According to Stefan Leijnen and Liane Gabora, Social scientists at the University of British Columbia in Canada, who created a model which simulates how ideas spread; creative solutions can only spread if they are adopted by other individuals. Imitators play a key role spreading the successful strategies in other generations.
In addition, Leijnen and Gabora find out that to maximize the benefits of creativity in our society, no more than 30% of people should create while the rest imitates. In other words, we should spend less than 50% of our time being creative.
Many people believe that creativity cannot be learned that is inherent in each one of us. Nevertheless, they are wrong. As well as many skills creativity can be learned and developed. How do you learn?
The Social Learning Theory (Bandura) states that people learn through observing others’ behavior, attitudes, and outcomes of those behaviors. Likewise, Yale University researchers find out that imitation is one of the primary ways that children, and adults, learn what to do. Moreover, while learning something new, people over-imitate others in the process of learning, even if they know there are better ways to achieve something. The role of imitation in our learning process can also be supported by the research of Judith Harris on tribal societies. She concluded that imitation is our natural way of learning.

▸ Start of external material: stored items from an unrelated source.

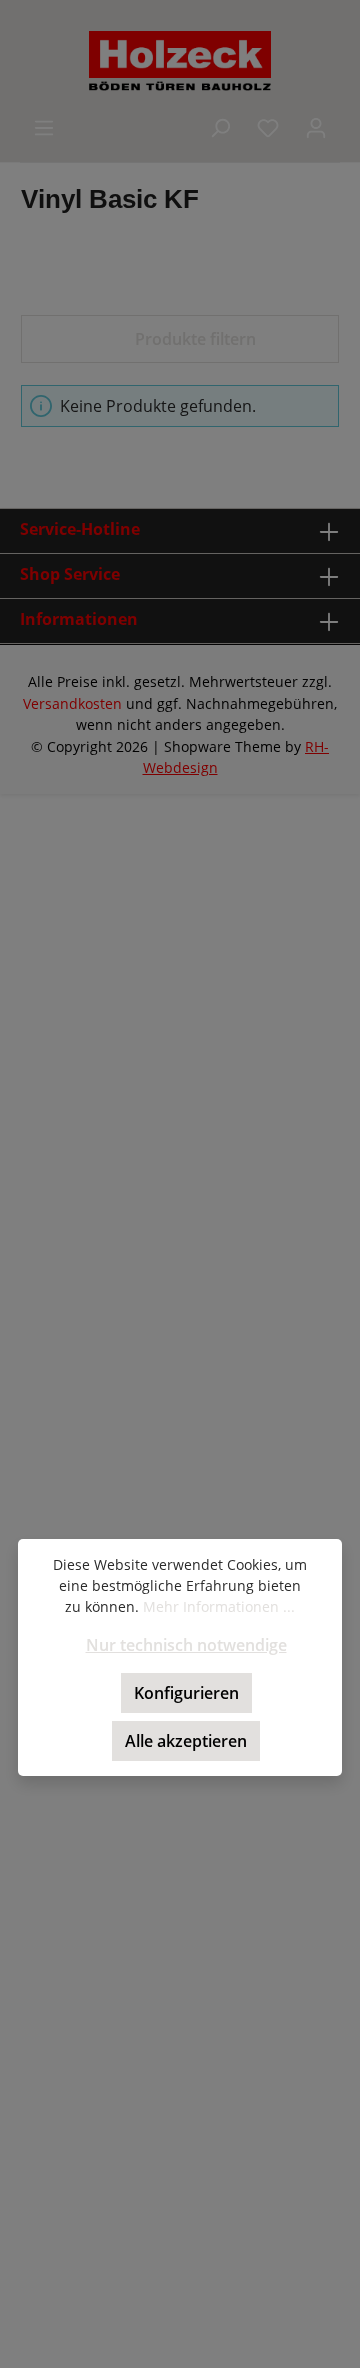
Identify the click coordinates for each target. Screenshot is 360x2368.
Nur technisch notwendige (186, 1645)
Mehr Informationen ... (219, 1606)
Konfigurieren (186, 1693)
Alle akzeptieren (186, 1741)
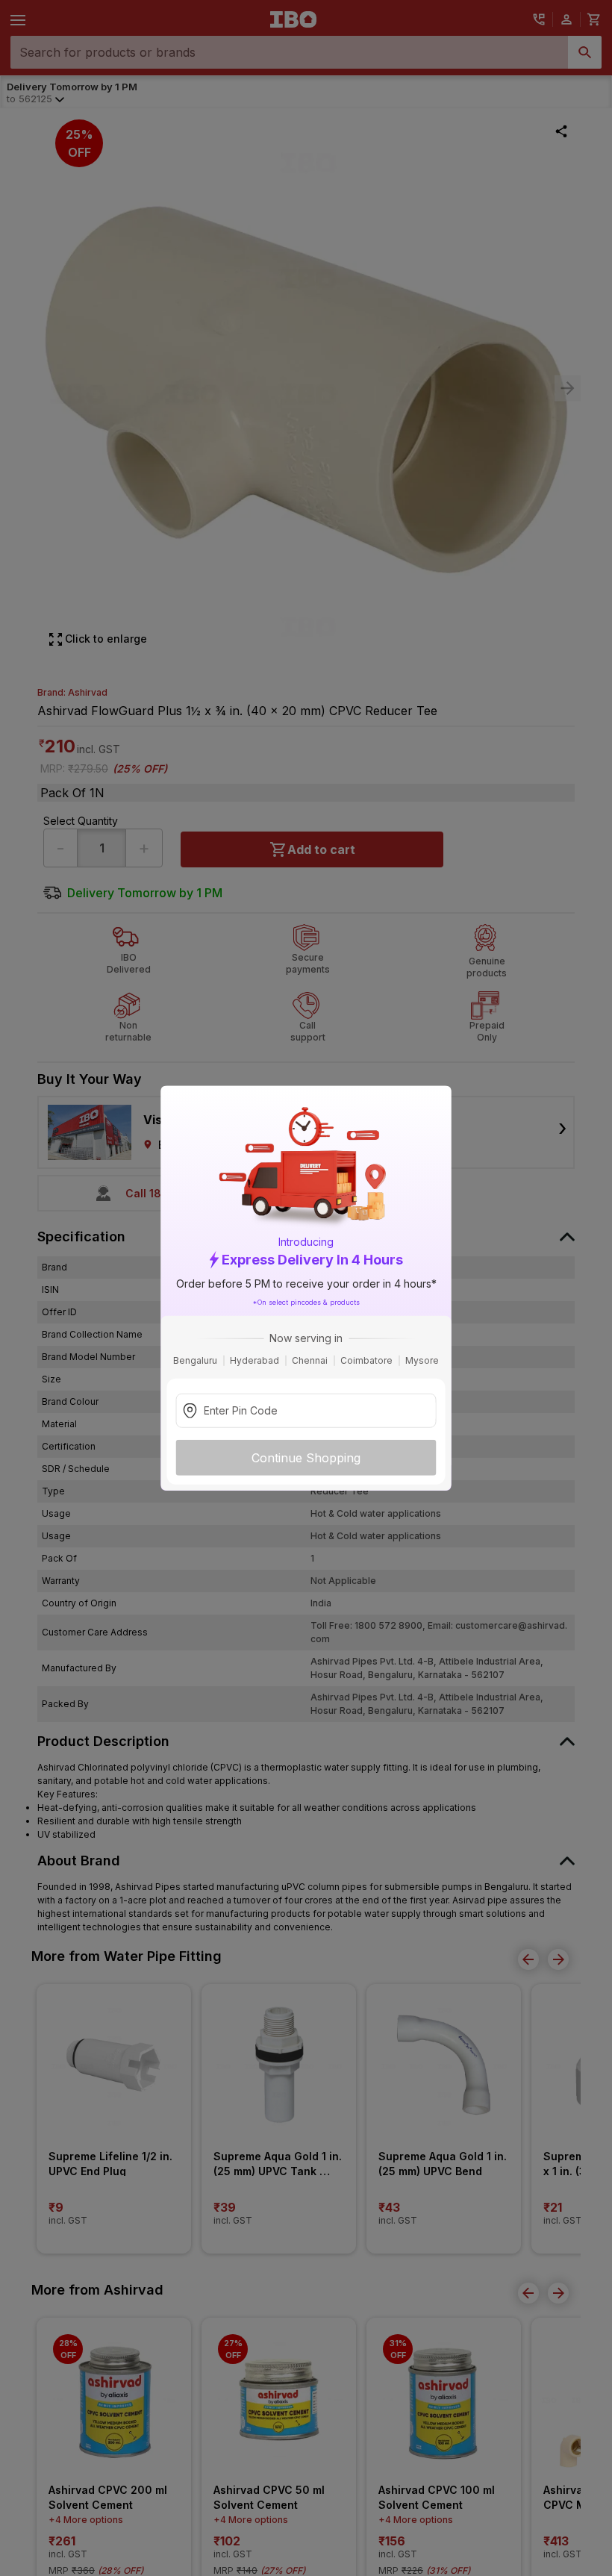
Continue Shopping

The problem reversal technique (a creativity technique) states that creativity is the result of fully understanding a concept. As Lao-tzu would say, "To lead, one must follow." For example, many business people read the biographies of successful business leaders, to learn how they succeed. Writers read and analyze the works of great writers. Frank Stella, an American painter, said: "One learns about painting by looking at and imitating other painters." Finally, those who want to develop their creativity; they read creativity techniques and imitate the processes that have worked for others until they find the method that best suits them, or they are able to develop their own method.
While the mere imitation and repetition do not generate innovation, their use encourages the development of skills and the transmission of knowledge through generations, which can give birth to creativity.